### PETUNJUK TUGAS
Kumpulkan setiap baris dalam daftar di bawah yang memuat kata "icon", dengan memperhatikan perbedaan huruf besar dan kecil.

▶

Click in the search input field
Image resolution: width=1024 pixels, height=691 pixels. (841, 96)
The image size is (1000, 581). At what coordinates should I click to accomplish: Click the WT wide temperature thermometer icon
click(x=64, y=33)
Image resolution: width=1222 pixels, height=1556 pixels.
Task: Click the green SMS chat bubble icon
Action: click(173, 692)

◀

### HASIL TUGAS
The image size is (1000, 581). At what coordinates should I click to accomplish: Click the WT wide temperature thermometer icon
Task: Click the green SMS chat bubble icon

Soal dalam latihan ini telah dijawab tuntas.